The residual fluorescence values after dithionite addition were normalized with the average of the initial fluorescence values observed for each sample. The difference in the fluorescence intensity between the non-quenchable fluorescence observed in the presence of Ca2+ and EDTA for each sample is attributed to the scramblase activity of the reconstituted protein fraction.

Scramblase activity was calculated as % NBD-PE translocated defined by.

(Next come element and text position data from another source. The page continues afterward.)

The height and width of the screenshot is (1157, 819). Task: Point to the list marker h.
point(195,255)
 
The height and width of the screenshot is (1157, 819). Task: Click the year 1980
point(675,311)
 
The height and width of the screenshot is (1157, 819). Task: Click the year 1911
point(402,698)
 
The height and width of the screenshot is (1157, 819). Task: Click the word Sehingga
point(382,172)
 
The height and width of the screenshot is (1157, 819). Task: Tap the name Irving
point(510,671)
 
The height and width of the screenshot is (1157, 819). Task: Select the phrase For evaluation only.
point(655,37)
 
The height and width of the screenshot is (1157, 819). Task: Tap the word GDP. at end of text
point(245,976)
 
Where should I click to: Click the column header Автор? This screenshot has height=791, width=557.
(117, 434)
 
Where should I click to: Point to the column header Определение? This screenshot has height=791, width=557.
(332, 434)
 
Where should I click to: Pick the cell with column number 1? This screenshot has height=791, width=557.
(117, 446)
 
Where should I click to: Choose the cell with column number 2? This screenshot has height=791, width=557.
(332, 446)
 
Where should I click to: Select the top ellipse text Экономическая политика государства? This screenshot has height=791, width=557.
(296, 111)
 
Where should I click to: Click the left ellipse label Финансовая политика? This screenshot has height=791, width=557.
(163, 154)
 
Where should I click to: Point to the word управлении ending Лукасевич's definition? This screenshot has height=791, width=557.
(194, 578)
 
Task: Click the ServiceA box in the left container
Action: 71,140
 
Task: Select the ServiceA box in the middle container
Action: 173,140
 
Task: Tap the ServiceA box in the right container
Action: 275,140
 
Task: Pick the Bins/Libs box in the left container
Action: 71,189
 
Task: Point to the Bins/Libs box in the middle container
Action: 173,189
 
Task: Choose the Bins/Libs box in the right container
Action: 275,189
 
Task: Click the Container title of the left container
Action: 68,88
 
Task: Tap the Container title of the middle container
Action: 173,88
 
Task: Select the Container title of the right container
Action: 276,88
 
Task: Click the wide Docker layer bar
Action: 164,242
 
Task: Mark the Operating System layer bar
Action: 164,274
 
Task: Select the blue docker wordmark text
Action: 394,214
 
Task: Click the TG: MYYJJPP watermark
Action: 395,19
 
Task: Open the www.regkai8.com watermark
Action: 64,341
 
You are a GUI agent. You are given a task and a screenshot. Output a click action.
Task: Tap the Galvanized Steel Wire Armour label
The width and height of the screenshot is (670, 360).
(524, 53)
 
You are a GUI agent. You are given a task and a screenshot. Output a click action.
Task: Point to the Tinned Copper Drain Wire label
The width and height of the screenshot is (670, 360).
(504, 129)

$${\text{Scramblase}}\,{\text{activity}} = {\text{F}}_ {\text{Ca}^{2+}}- {\text{ F}}_{{{\text{EDTA}}}} ,$$

where FCa2+ and F EDTA are the non-quenchable relative fluorescence intensity in the presence of Ca2+ and EDTA respectively19,21.

Far-UV CD studies

Far-UV CD spectra of the buffer and protein solution were recorded using Jasco J-810 spectropolarimeter (Easton, MD, USA). The spectra were recorded with 10 μM protein concentration at a wavelength range of 200–250 nm. The measurements were done in a 0.1 cm path length cuvette at a scanning speed of 10 nm per min with a set bandwidth of 2 nm at 25 °C in a thermostat cell holder. The buffer spectra recorded under similar conditions were was subtracted from the sample spectra21.

Intrinsic tryptophan fluorescence

The intrinsic fluorescence spectra of the protein fractions were recorded in the fluorescence spectrophotometer (Perkin-Elmer LS-55). The fluorescence emission spectra were recorded by exciting the sample at 295 nm and the emission spectra were recorded between 300 and 500 nm. The measurements were carried out at 25 °C at a scanning speed of 100 nm per min, with the excitation and emission slit widths of 5 nm each.